Elemental Machines is a company based in Cambridge, Massachusetts that uses sensors and artificial intelligence to help biotechnology and pharmaceutical companies detect and identify research problems. Elemental Machines was founded by Sonny Vu and Sridhar Iyengar, two former MIT roommates who previously founded and sold AgaMatrix, a company focused on technologies to treat diabetes, and Misfit Wearables, a company that produced fitness trackers and was sold to watchmaker Fossil Group for $260 million in 2016.

Elemental Machines uses a system of sensors and software to monitor lab conditions and detect anomalies relating to temperature, vibration, humidity, and other factors that might interfere with experiments or skew results.

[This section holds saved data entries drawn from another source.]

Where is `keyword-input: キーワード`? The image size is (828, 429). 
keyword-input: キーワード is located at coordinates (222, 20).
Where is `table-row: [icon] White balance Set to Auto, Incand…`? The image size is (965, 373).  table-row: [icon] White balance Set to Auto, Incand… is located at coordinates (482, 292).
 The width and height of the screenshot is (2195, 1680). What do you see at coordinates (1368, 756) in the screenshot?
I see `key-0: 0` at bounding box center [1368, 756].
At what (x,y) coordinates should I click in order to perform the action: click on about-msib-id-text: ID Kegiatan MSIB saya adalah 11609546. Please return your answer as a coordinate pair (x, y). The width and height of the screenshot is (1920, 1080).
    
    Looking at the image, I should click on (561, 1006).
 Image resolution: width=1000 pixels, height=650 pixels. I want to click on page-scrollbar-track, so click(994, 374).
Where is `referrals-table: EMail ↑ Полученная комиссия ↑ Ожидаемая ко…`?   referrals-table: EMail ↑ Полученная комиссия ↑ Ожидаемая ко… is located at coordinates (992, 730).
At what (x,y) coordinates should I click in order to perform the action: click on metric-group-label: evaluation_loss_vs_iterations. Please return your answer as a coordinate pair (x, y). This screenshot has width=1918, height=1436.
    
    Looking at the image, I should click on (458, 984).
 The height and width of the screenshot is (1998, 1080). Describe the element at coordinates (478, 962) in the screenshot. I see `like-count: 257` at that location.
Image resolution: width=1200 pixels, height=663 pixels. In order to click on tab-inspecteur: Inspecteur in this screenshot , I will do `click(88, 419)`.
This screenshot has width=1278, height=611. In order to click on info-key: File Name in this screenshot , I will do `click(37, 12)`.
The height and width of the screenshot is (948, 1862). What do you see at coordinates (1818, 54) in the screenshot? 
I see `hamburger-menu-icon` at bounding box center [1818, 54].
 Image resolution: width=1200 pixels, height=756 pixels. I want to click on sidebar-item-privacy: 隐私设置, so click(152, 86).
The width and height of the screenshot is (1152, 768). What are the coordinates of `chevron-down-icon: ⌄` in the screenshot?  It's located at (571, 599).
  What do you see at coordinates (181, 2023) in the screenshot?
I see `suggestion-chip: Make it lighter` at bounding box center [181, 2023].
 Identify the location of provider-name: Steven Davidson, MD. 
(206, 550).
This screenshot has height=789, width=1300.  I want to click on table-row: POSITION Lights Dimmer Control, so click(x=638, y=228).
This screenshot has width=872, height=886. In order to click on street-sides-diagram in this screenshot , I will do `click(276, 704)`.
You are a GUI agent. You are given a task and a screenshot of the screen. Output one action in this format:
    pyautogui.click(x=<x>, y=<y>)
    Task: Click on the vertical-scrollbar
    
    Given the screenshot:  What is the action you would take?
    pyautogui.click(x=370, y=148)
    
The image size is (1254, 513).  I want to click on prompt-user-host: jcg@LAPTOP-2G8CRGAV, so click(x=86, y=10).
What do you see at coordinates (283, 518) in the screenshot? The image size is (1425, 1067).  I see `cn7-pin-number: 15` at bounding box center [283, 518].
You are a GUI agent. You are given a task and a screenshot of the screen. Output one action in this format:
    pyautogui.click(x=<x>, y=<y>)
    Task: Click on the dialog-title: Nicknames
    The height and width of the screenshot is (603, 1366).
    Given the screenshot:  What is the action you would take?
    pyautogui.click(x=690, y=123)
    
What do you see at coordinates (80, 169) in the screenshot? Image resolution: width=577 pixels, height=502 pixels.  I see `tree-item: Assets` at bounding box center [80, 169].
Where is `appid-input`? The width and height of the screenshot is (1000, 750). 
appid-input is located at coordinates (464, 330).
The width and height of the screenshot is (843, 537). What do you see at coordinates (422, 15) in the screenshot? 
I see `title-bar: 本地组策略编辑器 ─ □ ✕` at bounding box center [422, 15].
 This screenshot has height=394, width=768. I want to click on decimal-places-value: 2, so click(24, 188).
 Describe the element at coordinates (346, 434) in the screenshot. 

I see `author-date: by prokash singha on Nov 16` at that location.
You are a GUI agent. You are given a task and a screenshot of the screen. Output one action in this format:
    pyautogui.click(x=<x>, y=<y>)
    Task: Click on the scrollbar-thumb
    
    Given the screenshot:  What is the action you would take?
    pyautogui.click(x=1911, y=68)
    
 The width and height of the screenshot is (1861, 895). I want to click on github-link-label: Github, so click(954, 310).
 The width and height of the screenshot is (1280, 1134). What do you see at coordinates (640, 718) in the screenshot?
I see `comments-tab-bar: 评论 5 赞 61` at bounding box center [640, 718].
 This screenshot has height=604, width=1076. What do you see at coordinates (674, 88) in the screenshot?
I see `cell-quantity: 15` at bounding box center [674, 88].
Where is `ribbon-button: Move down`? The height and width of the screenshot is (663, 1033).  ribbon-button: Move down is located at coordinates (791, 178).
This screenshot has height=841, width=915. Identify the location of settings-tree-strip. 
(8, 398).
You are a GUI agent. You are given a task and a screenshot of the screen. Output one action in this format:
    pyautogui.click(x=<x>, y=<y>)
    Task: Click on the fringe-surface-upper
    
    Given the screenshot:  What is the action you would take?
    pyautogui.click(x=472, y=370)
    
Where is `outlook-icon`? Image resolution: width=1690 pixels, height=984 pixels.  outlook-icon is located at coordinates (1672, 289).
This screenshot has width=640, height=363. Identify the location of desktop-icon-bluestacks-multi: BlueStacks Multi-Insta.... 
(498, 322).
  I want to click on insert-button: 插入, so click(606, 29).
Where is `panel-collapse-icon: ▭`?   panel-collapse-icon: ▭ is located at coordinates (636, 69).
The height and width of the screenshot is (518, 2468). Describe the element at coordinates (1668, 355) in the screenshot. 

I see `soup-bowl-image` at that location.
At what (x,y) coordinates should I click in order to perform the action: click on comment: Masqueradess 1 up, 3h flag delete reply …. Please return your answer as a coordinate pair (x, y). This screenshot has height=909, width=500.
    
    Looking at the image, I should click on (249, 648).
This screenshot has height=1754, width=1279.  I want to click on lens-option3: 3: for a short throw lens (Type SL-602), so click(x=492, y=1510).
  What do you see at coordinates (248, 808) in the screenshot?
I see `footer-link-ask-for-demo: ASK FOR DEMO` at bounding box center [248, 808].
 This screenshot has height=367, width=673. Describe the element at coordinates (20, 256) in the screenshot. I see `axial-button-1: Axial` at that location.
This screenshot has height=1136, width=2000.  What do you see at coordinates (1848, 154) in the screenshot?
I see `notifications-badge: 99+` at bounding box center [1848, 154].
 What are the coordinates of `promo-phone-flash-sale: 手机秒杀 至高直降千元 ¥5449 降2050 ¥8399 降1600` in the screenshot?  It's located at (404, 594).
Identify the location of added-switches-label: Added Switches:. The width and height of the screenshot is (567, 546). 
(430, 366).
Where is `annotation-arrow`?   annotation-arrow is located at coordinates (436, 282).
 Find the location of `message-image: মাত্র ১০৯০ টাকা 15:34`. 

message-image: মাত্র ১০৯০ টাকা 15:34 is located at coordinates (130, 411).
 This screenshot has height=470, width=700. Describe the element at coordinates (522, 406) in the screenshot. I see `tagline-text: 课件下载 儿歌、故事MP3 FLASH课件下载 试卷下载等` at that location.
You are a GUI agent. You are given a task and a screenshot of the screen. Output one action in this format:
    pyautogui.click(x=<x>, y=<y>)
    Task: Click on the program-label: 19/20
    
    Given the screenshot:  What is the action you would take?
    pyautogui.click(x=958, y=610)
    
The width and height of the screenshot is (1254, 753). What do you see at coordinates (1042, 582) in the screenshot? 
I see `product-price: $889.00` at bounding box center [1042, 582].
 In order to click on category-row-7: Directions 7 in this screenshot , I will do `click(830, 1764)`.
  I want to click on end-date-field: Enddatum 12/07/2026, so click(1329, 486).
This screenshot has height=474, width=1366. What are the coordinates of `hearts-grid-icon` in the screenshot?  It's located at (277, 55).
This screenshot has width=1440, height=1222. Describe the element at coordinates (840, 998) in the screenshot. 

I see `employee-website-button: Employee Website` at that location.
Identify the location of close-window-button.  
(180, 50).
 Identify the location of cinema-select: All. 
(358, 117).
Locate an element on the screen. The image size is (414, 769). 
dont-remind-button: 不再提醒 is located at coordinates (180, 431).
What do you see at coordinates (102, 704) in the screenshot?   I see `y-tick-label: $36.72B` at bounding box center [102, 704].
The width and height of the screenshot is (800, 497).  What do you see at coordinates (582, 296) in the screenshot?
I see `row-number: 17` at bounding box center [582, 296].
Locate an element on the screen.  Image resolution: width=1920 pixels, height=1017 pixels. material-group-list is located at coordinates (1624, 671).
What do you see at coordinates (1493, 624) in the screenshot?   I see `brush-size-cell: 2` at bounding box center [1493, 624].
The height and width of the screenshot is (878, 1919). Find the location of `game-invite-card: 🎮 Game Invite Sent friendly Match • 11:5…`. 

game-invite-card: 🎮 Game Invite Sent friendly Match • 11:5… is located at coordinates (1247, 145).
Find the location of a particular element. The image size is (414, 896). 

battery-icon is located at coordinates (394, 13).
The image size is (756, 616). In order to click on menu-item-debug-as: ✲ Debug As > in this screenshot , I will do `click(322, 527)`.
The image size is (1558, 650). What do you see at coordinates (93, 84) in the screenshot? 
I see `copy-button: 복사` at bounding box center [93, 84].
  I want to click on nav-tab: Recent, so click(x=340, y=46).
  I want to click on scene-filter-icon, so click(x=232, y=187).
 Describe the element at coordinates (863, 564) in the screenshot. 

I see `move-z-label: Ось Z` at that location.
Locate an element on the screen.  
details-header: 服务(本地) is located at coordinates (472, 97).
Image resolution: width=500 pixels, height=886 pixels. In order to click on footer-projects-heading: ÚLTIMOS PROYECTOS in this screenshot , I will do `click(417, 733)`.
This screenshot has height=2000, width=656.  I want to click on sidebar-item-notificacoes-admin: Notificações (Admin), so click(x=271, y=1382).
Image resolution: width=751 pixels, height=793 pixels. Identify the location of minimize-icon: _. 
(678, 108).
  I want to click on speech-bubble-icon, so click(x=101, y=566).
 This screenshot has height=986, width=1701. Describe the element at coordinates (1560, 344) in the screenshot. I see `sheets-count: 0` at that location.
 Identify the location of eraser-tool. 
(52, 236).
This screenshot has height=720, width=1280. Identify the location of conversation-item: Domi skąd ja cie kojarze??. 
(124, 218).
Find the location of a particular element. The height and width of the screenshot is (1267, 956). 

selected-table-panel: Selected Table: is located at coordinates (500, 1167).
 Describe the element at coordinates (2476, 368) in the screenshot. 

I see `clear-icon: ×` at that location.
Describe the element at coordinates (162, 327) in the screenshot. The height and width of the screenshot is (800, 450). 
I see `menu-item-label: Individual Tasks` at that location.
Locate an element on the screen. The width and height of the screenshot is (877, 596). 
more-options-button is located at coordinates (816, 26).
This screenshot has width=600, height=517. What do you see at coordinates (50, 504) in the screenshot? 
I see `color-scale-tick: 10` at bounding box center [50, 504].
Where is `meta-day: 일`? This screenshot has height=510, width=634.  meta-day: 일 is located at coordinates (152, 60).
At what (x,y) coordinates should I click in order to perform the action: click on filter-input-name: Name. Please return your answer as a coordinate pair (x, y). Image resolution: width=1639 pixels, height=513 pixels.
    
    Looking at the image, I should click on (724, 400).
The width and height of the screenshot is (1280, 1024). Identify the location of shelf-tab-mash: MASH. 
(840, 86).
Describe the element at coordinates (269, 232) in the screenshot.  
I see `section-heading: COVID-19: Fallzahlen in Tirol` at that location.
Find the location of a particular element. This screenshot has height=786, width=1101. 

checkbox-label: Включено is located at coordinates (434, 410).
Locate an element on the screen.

The company received $2.5 million in funding from Founders Fund and claims it has contracts with 30 customers. In the summer of 2018, Elemental Machines announced an additional $9M in funding from Digitalis Ventures and other investors. It is believed they have more than 150 customers as of November 2019.

Products

Element-T 
The Element-T for temperature is an Internet of Things sensor that is used to measure temperature of equipment such as freezers, fridges, incubators and cold storage areas. These temperature readings are transmitted via Bluetooth to a tablet device, or Gateway, which is connected to the Internet. Temperature readings are uploaded every 15 seconds to the Elemental Cloud where they can be accessed by certified users. Alerts can be set to notify users of any out of specification readings. For instance if a -80C freezer's temperature increases above a threshold level (like -60C) the system will send a text alert to the user letting them know their freezer temperature is out of spec. The user can then take action to preserve the contents of their freezer.

Element-A 
The Element-A is an Internet of Things (IoT) sensor that measures temperature, pressure, humidity and light simultaneously and transmits these readings via Bluetooth to the Gateway. The Element-A is typically used to monitor environments and micro-environments. Typical uses would include monitoring parts of a laboratory, animal research facilities or incubators. An article in The Scientist demonstrated how an HVAC system blowing on an HPLC instrument was causing erratic readings and the customer was able to discover this error using an Element-A to monitor the environment.

Element-D 
The Element-D (for data) is an Internet of Things device used to extract data and metadata from other pieces of equipment, such as lab balances, incubators, blood glucose analyzers and other commonly used instruments. Once the data is extracted from the instrument it is uploaded to the Elemental Cloud via WiFi where it can be accessed by certified users. In this way, data can be collected from a variety of OEM instruments without any special software or interface. These data can then be shared via API with the users LIMS or ELN system or can be stored in another database.